Standing mute before the master of dialogue, K.C. Constantine

Reading K.C. Constantine can make you wonder why you’d bother to write crime stories. Maybe musicians feel that way when they listen to Beethoven or Prince, artists when they look at Rembrandt or Kiefer.

Artists can inspire you to become creative yourself, or remove the incentive by being totally intimidating.

Joni Mitchell made this point obliquely in an interview, talking about short story writers Raymond Carver and Alice Munro. “I’ve been a frustrated short story writer, but whereas Carver makes me think I can write short stories, Munro makes me think I can’t.”

Mitchell’s quote came to mind as I was reading K.C. Constantine’s Upon Some Midnights Clear.

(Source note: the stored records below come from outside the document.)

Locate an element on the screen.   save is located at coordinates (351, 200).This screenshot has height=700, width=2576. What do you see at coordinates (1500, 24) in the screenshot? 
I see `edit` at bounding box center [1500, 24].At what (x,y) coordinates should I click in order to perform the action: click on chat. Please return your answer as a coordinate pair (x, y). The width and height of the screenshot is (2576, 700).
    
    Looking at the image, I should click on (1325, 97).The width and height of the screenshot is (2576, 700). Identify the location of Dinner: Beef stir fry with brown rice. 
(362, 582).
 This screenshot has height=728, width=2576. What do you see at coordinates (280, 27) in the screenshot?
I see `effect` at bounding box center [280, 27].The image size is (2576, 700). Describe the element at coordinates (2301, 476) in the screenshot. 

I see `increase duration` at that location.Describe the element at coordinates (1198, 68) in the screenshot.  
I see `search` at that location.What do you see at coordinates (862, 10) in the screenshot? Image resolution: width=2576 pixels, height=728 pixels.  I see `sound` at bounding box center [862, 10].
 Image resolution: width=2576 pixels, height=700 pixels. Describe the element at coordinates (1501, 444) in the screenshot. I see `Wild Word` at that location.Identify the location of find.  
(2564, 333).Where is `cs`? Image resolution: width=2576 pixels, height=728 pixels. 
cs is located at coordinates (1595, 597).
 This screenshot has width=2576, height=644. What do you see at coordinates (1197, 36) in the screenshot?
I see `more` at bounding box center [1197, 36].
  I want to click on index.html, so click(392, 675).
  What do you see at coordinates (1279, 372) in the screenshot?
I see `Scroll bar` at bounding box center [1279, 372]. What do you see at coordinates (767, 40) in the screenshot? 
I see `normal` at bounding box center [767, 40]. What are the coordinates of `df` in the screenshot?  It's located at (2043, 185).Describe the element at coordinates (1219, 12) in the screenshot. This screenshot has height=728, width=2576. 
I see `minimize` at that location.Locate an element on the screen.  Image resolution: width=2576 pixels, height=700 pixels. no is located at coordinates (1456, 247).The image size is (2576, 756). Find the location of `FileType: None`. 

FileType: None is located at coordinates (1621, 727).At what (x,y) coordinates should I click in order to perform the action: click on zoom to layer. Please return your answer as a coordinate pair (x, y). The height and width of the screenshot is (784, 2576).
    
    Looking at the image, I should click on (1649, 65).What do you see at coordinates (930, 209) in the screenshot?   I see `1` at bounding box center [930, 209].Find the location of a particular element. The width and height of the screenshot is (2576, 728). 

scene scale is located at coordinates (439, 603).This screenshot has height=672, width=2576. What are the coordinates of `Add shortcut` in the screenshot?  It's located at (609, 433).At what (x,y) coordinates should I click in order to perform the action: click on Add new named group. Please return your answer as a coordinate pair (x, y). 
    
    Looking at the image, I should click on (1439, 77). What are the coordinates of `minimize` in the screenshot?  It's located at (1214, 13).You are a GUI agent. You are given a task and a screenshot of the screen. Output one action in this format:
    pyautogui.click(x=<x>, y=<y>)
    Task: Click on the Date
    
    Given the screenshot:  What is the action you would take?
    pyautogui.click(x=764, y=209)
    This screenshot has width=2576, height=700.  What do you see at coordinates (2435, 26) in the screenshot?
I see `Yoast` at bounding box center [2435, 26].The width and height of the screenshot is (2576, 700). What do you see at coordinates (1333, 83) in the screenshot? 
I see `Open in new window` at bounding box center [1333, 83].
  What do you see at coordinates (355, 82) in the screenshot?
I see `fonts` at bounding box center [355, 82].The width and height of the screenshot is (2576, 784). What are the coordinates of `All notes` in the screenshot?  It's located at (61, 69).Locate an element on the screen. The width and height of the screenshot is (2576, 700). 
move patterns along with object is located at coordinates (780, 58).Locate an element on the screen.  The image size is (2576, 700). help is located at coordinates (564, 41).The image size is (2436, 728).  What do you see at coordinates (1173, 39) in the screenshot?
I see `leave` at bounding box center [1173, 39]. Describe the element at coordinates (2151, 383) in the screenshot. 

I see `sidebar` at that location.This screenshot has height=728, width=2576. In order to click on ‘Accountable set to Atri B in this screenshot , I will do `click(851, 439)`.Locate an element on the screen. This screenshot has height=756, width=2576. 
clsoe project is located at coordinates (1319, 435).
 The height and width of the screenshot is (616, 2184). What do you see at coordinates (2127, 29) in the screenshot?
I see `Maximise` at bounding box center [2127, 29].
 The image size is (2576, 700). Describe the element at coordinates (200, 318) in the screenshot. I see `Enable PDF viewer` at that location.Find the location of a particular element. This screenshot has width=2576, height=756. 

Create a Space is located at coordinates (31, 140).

Published in 1985, it’s the seventh book in the series featuring Mario Balzic, police chief in the fictitious town of Rocksburg, Pennsylvania.

It’s not necessarily any better than the other books in the series, at least not the 12 I’ve read so far. (Apart from Bottom Liner Blues, which was an uncharacteristic misstep.) However, I hadn’t read one for a while, so I was struck afresh by what a great writer Carl Constantine Kosak really is.

After years of keeping his identity secret, K.C. Constantine has now seemingly been identified beyond doubt. Mr Kosak he may be to his wife and accountant, but to me and a legion of readers he’s Mr Constantine and will remain so.

While his books are nominally police procedurals, plot never comes first in a K.C. Constantine novel. They’re firstly about character, then about social issues. These are the valuable beads threaded together by workmanlike plotlines.

The most impressive single aspect of Constantine’s writing is his supreme mastery of dialogue. K.C. Constantine can have a page or two of dialogue, three people talking, without a single “he said” or anything outside the dialogue to identify the characters. You can tell who’s speaking by what they say and, most impressively, by how they say it. Speech patterns are all Constantine needs to paint a character.

It’s when reading a scene like this that one can despair and threaten to break your quill and overturn your inkwell.